:: TEXT ::

I was reading an article somewhere (possibly H&H) that said that eventing stallions have the lowest number of horses actually competing at a high level- most are just used because of their bloodlines. I can't remember the exact figure but only something like a handful (literally could be counted on one hand) of 'eventing' stallions actually compete to a high level of eventing.


----------



## eventrider23 (8 February 2011)

You only have to look at some of the best event sires....Master Imp and the likes...to know they do not have to compete in order to sire top eventers.


----------



## SmilingMadly (8 February 2011)

Just to clarify, neither a mare nor stallion need compete at all in order to be a useful addition to the world of Breeding!  Though it takes something incredibly special in terms of a stallion to be a successful sire, if the stallion has not been out competing and making a name for himself!

My comment with regards to this sire, is that he is very showy and hack like, therefore IMO atm is more of a show sire.  Though as I said, I'm happy to be proven wrong


----------



## maestro (8 February 2011)

:::

SHORT EXERCISE A.
Answer these questions about the thread on eventing stallions, one answer per line, marked (i), (ii), (iii).
(i) Which sire does eventrider23 name as an example of one of the best event sires?
(ii) According to SmilingMadly, what need neither a mare nor a stallion do in order to be a useful addition to breeding?
(iii) What kind of sire does SmilingMadly currently consider this stallion to be?

:: RECORDS SUPPLIED ::

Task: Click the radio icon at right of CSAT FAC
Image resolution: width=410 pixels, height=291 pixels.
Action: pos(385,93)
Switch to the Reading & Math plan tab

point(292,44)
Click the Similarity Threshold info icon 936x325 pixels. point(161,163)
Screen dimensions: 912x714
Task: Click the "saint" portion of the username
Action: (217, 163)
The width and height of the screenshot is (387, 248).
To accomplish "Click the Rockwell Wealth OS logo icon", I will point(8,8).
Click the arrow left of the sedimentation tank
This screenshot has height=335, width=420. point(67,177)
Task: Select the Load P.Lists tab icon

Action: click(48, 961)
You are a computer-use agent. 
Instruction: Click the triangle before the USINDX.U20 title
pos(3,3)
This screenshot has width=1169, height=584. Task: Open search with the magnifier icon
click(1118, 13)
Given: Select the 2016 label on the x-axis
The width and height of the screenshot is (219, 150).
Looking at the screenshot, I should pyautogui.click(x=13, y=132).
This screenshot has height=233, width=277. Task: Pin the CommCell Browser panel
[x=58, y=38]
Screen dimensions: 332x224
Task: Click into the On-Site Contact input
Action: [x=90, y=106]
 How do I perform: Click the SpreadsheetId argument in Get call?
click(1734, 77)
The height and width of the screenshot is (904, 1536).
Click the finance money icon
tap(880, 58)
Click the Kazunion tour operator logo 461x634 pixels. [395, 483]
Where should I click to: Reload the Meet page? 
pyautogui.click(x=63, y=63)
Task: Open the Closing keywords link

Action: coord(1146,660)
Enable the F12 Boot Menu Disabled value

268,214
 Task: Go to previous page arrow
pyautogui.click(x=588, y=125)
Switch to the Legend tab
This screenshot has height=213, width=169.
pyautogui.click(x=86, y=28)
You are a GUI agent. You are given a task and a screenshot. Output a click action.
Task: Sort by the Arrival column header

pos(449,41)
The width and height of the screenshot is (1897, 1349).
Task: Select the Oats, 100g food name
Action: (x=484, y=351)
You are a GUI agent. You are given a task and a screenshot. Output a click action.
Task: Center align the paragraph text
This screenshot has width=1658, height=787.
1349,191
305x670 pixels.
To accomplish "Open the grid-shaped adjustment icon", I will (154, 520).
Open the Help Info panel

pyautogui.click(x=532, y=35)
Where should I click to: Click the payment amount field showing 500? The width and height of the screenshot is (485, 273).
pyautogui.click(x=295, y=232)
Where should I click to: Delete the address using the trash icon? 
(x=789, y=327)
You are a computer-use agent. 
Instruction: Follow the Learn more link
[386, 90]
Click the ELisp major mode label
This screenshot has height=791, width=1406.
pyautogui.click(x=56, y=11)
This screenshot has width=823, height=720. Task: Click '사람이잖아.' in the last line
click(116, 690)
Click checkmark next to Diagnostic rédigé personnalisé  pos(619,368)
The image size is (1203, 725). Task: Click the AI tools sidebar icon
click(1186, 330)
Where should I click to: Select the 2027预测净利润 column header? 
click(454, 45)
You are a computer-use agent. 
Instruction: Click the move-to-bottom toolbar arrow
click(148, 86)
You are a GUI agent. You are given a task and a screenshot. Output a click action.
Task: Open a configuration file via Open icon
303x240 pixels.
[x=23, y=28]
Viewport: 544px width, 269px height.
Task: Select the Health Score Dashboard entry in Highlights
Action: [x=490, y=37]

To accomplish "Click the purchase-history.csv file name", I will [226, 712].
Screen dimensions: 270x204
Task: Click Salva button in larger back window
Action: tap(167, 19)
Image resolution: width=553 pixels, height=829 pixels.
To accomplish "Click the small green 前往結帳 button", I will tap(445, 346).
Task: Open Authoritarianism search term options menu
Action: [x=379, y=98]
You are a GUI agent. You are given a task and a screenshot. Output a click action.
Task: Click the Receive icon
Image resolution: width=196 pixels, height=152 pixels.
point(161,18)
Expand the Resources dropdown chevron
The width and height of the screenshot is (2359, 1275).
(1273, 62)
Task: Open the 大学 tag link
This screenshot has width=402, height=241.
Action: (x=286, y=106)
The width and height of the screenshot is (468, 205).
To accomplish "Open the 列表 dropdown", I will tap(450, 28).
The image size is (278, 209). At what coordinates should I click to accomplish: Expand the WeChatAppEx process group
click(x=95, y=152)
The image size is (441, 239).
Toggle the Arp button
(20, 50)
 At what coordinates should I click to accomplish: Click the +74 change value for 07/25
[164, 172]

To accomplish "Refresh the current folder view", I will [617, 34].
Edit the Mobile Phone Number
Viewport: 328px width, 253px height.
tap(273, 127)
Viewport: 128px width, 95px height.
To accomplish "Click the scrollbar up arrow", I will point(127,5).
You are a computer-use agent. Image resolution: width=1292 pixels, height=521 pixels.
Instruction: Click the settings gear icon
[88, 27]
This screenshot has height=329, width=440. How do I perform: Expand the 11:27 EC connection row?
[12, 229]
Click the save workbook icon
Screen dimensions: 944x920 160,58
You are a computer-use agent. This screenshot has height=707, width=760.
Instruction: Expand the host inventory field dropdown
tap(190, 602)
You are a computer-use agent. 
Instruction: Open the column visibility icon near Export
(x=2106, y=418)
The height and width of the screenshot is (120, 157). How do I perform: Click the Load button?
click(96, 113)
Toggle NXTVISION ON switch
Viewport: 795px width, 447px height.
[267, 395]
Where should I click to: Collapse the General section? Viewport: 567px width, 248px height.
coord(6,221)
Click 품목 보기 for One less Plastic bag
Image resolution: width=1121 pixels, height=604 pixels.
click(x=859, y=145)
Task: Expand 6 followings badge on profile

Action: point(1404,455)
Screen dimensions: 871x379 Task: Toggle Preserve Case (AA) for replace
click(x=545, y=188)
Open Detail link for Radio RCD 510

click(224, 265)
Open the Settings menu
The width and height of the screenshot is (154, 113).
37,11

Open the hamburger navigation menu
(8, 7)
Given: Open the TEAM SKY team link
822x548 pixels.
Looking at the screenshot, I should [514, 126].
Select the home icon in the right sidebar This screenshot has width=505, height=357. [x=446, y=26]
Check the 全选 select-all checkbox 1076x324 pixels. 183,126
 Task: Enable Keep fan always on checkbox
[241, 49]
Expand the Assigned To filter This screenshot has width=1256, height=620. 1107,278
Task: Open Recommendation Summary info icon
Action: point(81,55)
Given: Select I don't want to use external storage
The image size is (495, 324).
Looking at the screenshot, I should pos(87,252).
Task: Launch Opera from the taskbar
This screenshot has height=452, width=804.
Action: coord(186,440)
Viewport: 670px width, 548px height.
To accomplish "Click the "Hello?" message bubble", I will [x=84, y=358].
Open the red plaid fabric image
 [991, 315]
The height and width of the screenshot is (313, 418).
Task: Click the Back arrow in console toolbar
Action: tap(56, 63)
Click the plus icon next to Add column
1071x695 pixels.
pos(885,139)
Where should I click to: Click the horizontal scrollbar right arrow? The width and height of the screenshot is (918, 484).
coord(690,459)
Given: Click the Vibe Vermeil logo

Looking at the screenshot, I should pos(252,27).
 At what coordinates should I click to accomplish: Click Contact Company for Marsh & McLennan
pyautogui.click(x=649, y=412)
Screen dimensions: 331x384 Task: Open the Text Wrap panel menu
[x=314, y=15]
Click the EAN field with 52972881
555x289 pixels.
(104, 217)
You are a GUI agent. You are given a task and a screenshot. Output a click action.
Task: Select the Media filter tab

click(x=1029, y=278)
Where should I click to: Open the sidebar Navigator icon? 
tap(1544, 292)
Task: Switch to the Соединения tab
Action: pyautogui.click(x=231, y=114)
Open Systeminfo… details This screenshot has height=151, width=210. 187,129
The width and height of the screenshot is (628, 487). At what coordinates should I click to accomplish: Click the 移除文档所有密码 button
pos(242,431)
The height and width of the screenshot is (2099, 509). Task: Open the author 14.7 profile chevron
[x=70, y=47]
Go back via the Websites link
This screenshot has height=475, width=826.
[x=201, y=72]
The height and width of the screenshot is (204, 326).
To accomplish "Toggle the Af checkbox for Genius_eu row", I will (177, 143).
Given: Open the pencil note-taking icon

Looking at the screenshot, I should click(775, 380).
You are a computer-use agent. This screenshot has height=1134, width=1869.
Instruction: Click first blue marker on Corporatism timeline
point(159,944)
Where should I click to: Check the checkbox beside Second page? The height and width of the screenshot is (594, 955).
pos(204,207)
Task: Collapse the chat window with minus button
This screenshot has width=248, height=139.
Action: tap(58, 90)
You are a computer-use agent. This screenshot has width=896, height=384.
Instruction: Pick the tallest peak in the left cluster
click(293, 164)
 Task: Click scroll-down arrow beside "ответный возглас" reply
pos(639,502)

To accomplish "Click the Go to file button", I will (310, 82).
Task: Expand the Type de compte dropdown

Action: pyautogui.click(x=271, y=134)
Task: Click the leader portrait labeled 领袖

:::

SHORT EXERCISE B. Please turn the records, from their first line to the line with "I will point(8,8).", into a numbered list, leaving out blank lines.

FULL OUTPUT A.
(i) Master Imp
(ii) Compete
(iii) A show sire

FULL OUTPUT B.
1. Task: Click the radio icon at right of CSAT FAC
2. Image resolution: width=410 pixels, height=291 pixels.
3. Action: pos(385,93)
4. Switch to the Reading & Math plan tab
5. point(292,44)
6. Click the Similarity Threshold info icon 936x325 pixels. point(161,163)
7. Screen dimensions: 912x714
8. Task: Click the "saint" portion of the username
9. Action: (217, 163)
10. The width and height of the screenshot is (387, 248).
11. To accomplish "Click the Rockwell Wealth OS logo icon", I will point(8,8).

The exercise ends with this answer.